Cada livro presente nas estantes representa uma versão diferente de sua existência. Ao abrir uma dessas obras, Nora passa a viver temporariamente uma realidade construída a partir de escolhas que ela não fez em sua vida original.

Em uma dessas possibilidades, ela se torna uma atleta olímpica. Em outra, segue carreira científica em uma região isolada do Ártico. Também experimenta uma vida em que se muda para a Austrália, outra em que alcança fama internacional na música e uma em que constrói a família que sempre imaginou ter.

O elemento mais interessante da história é que nenhuma dessas vidas alternativas funciona como uma fantasia perfeita. Cada nova realidade apresenta desafios, perdas e consequências próprias. Aos poucos, Nora percebe que mudar uma decisão específica não elimina automaticamente os problemas que fazem parte da experiência humana.

Essa construção ajudou o livro a conquistar milhões de leitores ao redor do mundo. Embora utilize conceitos de ficção científica e fantasia, a obra discute temas bastante próximos da realidade, como arrependimento, expectativas, autoestima, relações familiares e a tendência de idealizar caminhos que nunca foram seguidos.

Para o público que acompanha adaptações literárias, existe outro fator que ajuda a explicar o entusiasmo em torno do projeto. A história depende fortemente da atuação da protagonista, já que grande parte da narrativa acompanha diferentes versões da mesma personagem enfrentando situações completamente distintas.

Por isso, a possível escalação de Florence Pugh tem sido vista como um dos principais atrativos da produção. Nos últimos anos, a atriz demonstrou versatilidade em dramas, produções históricas, filmes de ação e grandes franquias, características que podem ser importantes para interpretar uma personagem que passa por tantas transformações ao longo da trama.

A escolha de Garth Davis para a direção também indica que o estúdio pretende preservar o aspecto emocional da obra.
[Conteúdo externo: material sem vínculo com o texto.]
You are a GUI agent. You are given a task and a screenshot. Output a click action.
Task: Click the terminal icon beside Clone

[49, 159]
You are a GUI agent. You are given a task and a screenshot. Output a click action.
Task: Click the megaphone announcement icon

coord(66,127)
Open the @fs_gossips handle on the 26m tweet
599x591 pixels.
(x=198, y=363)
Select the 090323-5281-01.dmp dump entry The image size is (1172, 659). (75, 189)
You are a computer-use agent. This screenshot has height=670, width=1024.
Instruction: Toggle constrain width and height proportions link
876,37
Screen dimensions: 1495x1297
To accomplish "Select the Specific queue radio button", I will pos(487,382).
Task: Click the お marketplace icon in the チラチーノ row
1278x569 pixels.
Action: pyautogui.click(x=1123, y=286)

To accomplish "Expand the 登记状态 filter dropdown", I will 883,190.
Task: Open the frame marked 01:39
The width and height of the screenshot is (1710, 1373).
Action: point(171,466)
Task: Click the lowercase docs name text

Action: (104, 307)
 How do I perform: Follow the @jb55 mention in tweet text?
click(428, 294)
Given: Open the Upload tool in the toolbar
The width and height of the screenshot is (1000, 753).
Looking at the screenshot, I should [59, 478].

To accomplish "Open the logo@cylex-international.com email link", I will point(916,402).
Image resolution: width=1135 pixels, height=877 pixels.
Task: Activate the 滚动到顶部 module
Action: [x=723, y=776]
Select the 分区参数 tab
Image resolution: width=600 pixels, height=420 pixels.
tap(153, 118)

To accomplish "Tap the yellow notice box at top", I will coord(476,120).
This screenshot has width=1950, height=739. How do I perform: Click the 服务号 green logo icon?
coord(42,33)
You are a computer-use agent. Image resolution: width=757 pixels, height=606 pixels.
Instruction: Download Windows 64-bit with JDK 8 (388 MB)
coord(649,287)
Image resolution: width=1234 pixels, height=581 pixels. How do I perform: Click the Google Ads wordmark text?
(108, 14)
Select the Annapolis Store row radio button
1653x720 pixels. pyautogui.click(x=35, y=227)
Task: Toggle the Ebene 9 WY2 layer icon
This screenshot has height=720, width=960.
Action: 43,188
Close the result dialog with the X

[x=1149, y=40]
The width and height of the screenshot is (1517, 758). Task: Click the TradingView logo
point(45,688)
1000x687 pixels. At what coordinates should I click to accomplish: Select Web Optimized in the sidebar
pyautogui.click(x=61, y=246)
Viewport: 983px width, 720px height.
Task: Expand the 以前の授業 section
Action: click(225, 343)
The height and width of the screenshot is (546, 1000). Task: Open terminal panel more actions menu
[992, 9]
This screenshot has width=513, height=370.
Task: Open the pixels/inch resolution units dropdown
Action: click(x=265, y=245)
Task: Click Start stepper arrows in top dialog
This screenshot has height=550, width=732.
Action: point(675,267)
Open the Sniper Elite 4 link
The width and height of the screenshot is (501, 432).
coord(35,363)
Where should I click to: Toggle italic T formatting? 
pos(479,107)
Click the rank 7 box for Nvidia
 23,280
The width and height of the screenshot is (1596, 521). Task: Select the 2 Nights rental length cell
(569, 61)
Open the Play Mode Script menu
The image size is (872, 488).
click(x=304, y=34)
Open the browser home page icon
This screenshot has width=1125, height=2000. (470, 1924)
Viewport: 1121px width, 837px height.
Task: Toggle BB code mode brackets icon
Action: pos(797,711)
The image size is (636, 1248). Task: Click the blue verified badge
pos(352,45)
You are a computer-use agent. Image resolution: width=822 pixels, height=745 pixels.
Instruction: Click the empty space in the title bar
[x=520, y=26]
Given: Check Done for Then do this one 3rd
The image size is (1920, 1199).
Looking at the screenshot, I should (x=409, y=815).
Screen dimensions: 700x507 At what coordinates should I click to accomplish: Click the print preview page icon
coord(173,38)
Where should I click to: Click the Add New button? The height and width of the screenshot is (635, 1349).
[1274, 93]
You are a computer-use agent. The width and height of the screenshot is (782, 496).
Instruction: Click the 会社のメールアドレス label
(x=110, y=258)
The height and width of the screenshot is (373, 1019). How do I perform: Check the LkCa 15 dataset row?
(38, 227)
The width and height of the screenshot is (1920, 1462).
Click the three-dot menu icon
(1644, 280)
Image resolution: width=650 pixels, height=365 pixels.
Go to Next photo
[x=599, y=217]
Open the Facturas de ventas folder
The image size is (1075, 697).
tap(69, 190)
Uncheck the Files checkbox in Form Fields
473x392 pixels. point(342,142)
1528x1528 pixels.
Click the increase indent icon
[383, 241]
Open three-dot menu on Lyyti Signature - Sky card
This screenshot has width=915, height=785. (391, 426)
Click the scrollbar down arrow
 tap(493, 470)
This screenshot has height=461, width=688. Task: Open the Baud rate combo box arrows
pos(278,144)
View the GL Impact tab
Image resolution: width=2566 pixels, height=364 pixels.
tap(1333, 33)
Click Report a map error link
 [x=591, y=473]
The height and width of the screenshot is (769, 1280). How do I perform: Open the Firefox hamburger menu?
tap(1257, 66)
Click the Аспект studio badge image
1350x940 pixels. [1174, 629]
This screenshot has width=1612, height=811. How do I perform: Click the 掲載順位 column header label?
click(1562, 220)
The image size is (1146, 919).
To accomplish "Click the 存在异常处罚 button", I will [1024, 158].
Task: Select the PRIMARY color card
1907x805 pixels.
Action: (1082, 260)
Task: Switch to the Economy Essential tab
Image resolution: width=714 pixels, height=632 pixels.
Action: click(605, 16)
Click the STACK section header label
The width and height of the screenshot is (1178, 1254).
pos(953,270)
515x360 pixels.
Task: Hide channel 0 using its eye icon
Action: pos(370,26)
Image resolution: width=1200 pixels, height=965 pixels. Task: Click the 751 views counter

Seus trabalhos anteriores costumam priorizar a jornada dos personagens e os conflitos humanos, algo essencial para uma adaptação que depende menos de grandes cenas de espetáculo e mais da conexão do público com a protagonista.

Ainda não existe uma data oficial para o início das filmagens ou para a estreia nos cinemas. Mesmo assim, a movimentação em Cannes mostra que o projeto está avançando rapidamente e pode se tornar uma das adaptações literárias mais importantes atualmente em desenvolvimento em Hollywood.